> Цель задания: Продолжите приведённое ниже интервью о цензуре и американской литературе, начав сразу после его последнего предложения.

Когда была отменена цензура, тиражи журналов поднялись невероятно, до миллионов, печаталось все, что раньше запрещалось, свое и зарубежное. Но довольно быстро этот запас исчерпал себя, и стало ясно, что печатать больше нечего.
— Как вы считаете, как сложилась ваша литературная судьба? Считаете ли вы ее счастливой? Я помню, лет тридцать пять или сорок назад, я прочитал вашу замечательную повесть "Созвездие козлотура". Недавно вновь ее перечитал и с таким же удовольствием. Вы написали множество прекрасных книг. Как же сложилась ваша судьба, насколько вам мешала цензура? Нелегко ведь было творить в условиях тоталитаризма. Вы человек сатирического таланта, а сатира никогда не приветствовалась власть имущими...
— Я ни о чем не жалею. Все сложилось у меня нормально. Вещи, которые невозможно было напечатать, оставались у меня в столе, а я шел дальше. Писал новые вещи. Некоторые оказывались доступными для нашей печати, хотя сатирические и иронические ноты есть во всех книгах, а некоторые ждали своего часа и были уже напечатаны в наше время. Я видимо отношусь к такому типу писателей, у которых ни цензура, ни редакторы не могут корректировать чувство свободы. Я всегда забывал о всякой цензуре и о возможности напечататься. Я писал так, как ложилось на душу, и никогда не знал внутреннего редактора. Очень важен для писателя пафос защиты нравственных ценностей. Уже одним фактом своего существования тоталитарная система создавала условия для такого пафоса. Вершина деятельности писателя была в том, чтобы расшатывать, разрушать эту систему. И поэтому так важен был эзопов язык, который позволял тебе быть услышанным.
— Как сложились ваши отношения с Америкой и с американской литературой?
— Американскую литературу я очень люблю. Фолкнер, Хемингуэй и многие другие остаются для меня идеальными писателями. Я на днях перечитал рассказы Хемингуэя "Недолгое счастье Френсиса Макомбера" и "В горах Килиманджаро", и то потрясающее впечатление, которое я испытал раньше, читая эти вещи, повторилось. Это великий мастер.

> Предоставленный список:
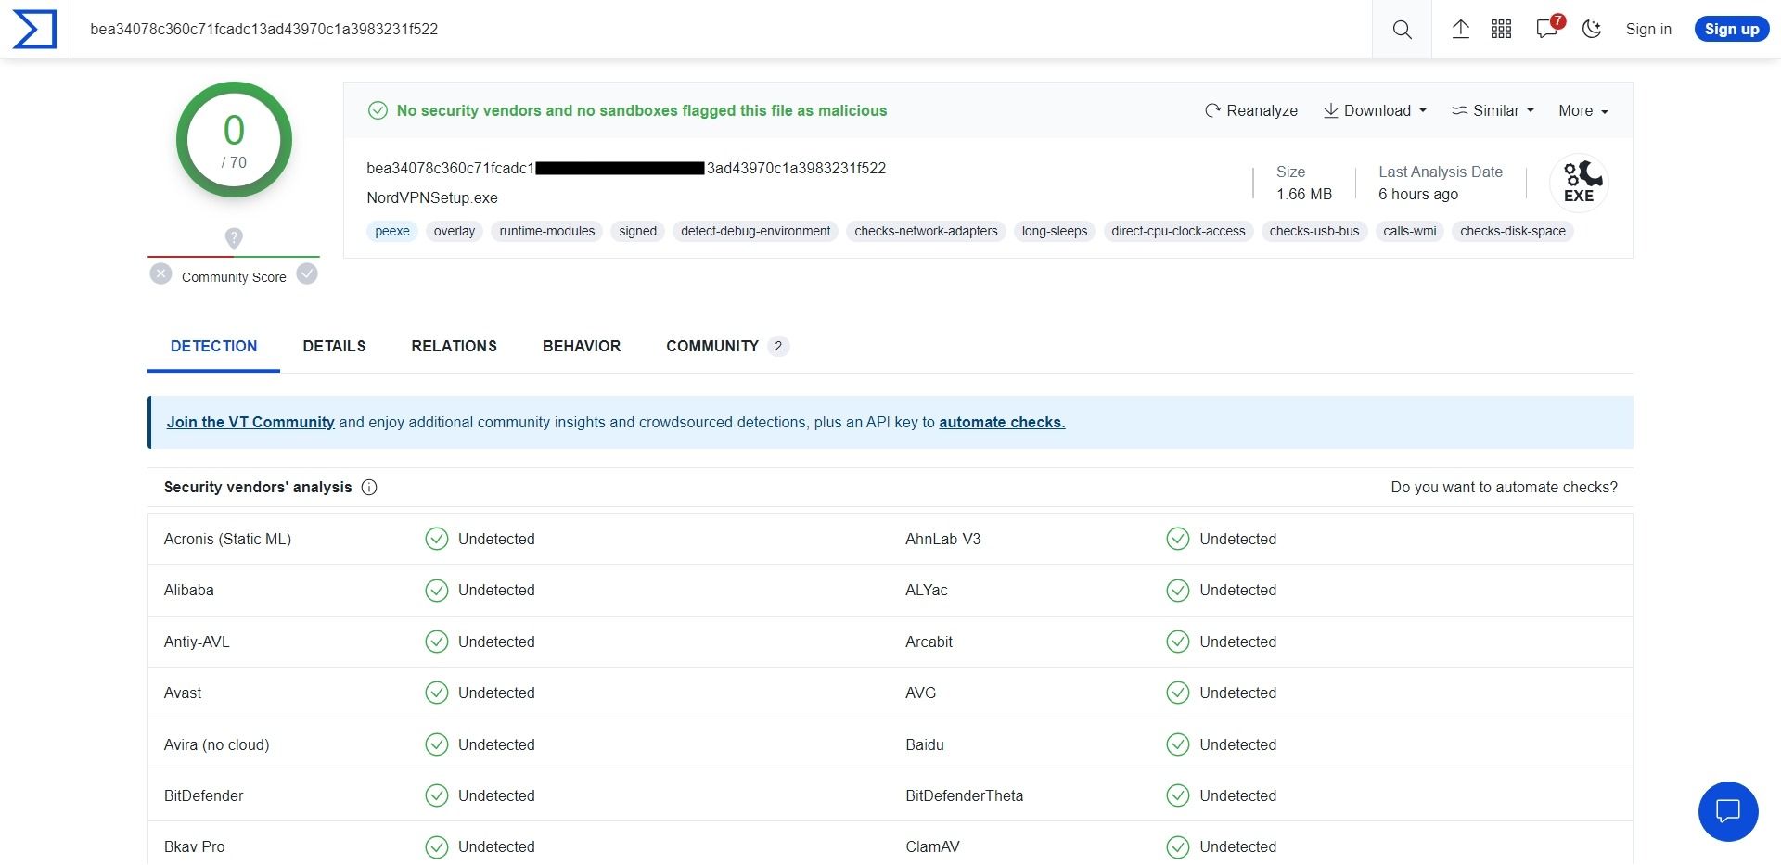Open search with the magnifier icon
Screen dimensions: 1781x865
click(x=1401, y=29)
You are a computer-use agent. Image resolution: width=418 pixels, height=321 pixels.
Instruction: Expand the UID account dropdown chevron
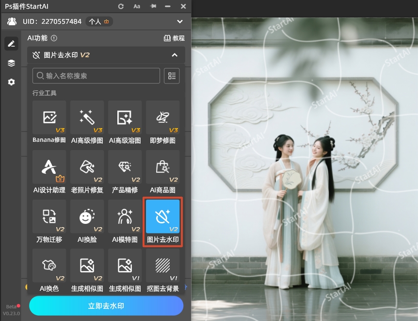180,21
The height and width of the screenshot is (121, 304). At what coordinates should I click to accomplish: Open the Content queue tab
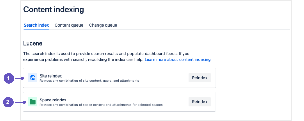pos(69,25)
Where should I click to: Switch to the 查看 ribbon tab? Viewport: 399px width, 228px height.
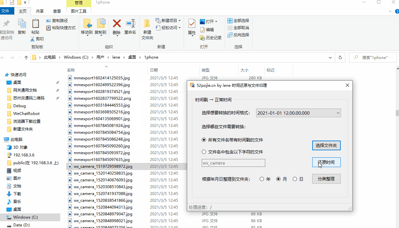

> Итоговый результат:
Что касается впечатлений, то я по натуре своей не любитель мощных, громоздких сооружений таких, как небоскребы Нью-Йорка, и я там чувствовал себя очень неуютно. Но зато в маленьких американских городах я чувствовал себя великолепно, уютно и просто был очарован ими.
— Вы сказали "по натуре своей". Извините за нескромный, может быть, вопрос, но какой вы человек по натуре своей. Я с вами много раз беседовал. Я очень люблю бывать в гостях у знаменитых людей, потому что одно дело с ними разговаривать, а другое — видеть, в какой обстановке они живут. И мне показалось, что ваша обстановка, извините, такая спартанская, и дома вы произвели на меня впечатление человека такого сурового и строгого, не юмориста и не сатирика.
— Это ошибочное впечатление. Люди, склонные к юмору, внешне часто бывают суровыми. Никакого спартанства я не исповедовал в своей жизни. Но мне чужды всякие попытки как-то украшать свой кабинет или квартиру. Я считаю, что комфорт — это разбогатевший родственник уюта, не узнающий его. Я очень люблю уют, но равнодушен к комфорту.
— А что питает ваш юмор, какие источники, кроме родных ваших абхазских мест?
— Я очень много времени в своей жизни провел в деревне у родственников и хочу сказать, что юмор простому абхазскому быту очень свойственен. Впрочем, он свойственен и всем народам на чисто народном уровне. Веками люди из народа в основной массе оставались безграмотными, но они вырабатывали какие-то эстетические нормы существования. Сейчас безграмотность везде сменяется полуграмотностью, а это хуже неграмотности. Поэтому так легко полуграмотными людьми манипулируют политики. Но будем надеяться, что в перспективе полуграмотность сменится грамотностью. А пока должно помогать чувство юмора. Я думаю, что если у человека есть чувство юмора, это превосходно, а вот почему оно есть, это объяснить совершенно невозможно.
— Как вы думаете, юмора в нашем донельзя жестоком и прагматичном мире в последнее время убавилось или прибавилось, и если убавилось, то страдает от этого мир или нет?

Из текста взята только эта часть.